Sense of obligation to enter politics
Arrington describes his gradual political awakening, which stemmed from a belief that black Americans who benefited from the accomplishments of the civil rights movement needed to enter the political arena.
Citing this Excerpt
Oral History Interview with Richard Arrington, July 18, 1974. Interview A-0001. Southern Oral History Program Collection (#4007) in the Southern Oral History Program Collection, Southern Historical Collection, Wilson Library, University of North Carolina at Chapel Hill.
Full Text of the Excerpt
- JACK BASS:
Tell me a little about your experience on council? Did you have any prior political experience at all? [Any] party activities?
- RICHARD ARRINGTON:
No, I had none at all. I think I was becoming more and more aware of the need for blacks, particularly some of the younger blacks and some who have sort of reaped some of the benefits of all the blacks in terms of getting education and some of the other benefits that blacks are enjoying as they move to the middle class.
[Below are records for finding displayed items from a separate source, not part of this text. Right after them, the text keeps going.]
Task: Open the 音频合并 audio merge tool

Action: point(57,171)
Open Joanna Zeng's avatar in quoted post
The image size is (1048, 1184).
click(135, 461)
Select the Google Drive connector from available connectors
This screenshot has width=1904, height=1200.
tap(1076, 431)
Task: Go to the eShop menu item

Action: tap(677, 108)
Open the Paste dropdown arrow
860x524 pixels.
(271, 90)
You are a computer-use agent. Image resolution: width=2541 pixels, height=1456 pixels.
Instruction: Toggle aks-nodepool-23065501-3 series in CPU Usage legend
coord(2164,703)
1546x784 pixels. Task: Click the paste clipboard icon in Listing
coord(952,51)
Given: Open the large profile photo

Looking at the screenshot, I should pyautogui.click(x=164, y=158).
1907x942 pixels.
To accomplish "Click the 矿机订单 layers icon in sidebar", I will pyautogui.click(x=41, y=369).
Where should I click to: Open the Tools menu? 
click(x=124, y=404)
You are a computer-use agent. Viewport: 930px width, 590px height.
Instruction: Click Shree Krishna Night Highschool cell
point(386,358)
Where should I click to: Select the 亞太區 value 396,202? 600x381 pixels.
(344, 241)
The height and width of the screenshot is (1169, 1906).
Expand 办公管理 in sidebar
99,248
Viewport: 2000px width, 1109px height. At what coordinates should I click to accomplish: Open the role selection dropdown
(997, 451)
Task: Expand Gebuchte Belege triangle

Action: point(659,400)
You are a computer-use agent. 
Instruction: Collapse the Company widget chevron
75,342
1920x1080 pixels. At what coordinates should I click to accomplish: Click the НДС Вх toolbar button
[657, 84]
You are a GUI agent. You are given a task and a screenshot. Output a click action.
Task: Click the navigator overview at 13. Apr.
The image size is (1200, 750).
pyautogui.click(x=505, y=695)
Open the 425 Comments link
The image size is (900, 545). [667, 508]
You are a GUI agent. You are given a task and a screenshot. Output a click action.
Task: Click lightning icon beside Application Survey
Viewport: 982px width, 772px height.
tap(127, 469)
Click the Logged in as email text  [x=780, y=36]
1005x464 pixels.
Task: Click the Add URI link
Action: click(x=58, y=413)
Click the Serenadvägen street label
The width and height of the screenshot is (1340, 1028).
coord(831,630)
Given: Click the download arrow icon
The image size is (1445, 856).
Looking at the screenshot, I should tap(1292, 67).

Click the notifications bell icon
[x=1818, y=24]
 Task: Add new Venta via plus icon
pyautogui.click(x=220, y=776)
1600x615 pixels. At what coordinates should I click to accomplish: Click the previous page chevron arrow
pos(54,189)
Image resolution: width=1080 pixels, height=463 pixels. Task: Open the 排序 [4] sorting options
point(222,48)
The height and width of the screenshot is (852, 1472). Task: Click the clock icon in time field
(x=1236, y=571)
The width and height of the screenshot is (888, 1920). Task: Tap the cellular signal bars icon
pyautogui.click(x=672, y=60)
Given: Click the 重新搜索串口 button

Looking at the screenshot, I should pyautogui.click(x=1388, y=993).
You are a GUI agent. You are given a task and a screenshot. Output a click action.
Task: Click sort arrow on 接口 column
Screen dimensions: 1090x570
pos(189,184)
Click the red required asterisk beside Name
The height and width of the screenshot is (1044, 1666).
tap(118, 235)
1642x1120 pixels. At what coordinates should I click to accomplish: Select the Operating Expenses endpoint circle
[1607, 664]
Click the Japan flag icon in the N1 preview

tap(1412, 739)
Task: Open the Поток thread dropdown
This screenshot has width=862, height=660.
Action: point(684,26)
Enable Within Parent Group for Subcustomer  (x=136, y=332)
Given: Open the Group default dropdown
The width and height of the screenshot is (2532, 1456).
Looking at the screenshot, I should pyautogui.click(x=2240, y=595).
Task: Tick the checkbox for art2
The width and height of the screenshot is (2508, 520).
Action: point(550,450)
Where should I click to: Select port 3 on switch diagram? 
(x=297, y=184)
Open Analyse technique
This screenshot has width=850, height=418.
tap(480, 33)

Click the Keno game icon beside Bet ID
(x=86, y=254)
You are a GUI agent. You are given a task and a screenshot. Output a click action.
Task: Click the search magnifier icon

I think I was becoming increasingly sensitive to the need for us to become involved in the political situation and what the political situation means for blacks. And the hope that it holds for blacks in terms of achieving what I consider to be full equality and freedom for black people in this country. But I had never before participated in the political race. In fact I don't believe I had ever even worked in a political race for a candidate. I sort of kept an interest in it as a voter and that was about it.